Open chengchingwen opened 4 months ago
adding wait_completed
on matmul!
's command buffer does not help
Adding Metal.@sync
to the mul!
also does not help. ~However, I cannot reproduce when calling MPS.matmul!
directly.~
I cannot reproduce at all on Metal.jl#master using an M3 Pro, but it does seem reproducible on an M1 Pro.
I wonder if this is a problem with mapreduce
, since you're calling isapprox
on GPU arrays. Can you test if calling @assert Array(C) ≈ Array(c)
makes things pass? It does here, at least.
I can reproduce the issue on M1 master. It also looks like all the tasks run on the same queue.
The issue was found on a M2 Max. The MWE only happens if the array is large enough. It seems to be launching the subsequent kernel before the matmul finished. Is it possible that the mapreduce
not checking the availability of the input arrays?
p.s. I'm about to board the plane to JuliaCon so I won't be able to test it soon.

- _Records supplied_:

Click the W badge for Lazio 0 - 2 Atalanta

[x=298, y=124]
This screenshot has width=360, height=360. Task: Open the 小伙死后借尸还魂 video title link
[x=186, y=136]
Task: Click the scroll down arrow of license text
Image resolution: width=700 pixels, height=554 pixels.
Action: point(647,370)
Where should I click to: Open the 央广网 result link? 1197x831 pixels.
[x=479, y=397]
* * *
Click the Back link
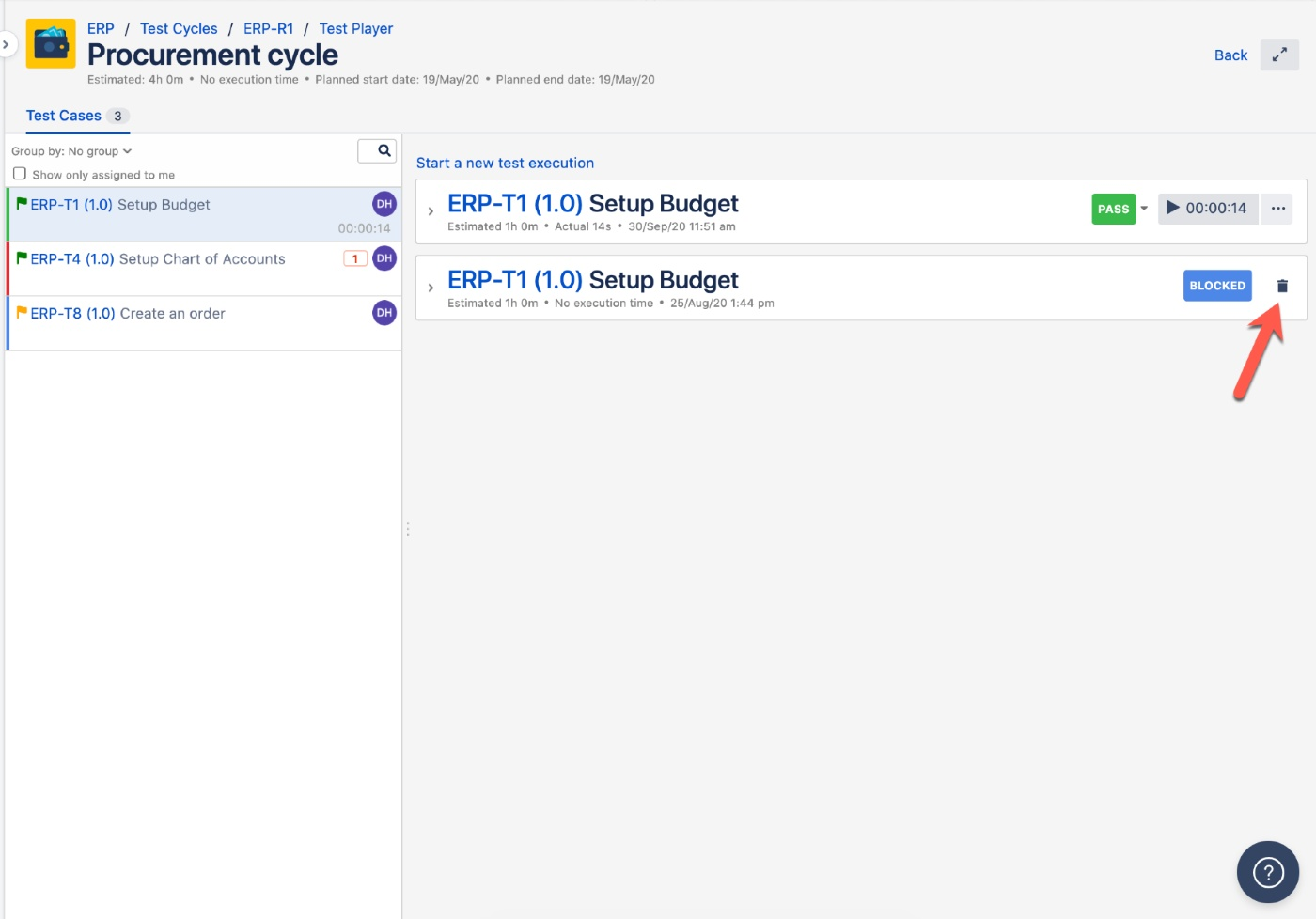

- _What is required_:
List every chip model named in the thread, in the order the thread first mentions each one.

- _Solution to the exercise_:
M3 Pro, M1 Pro, M1, M2 Max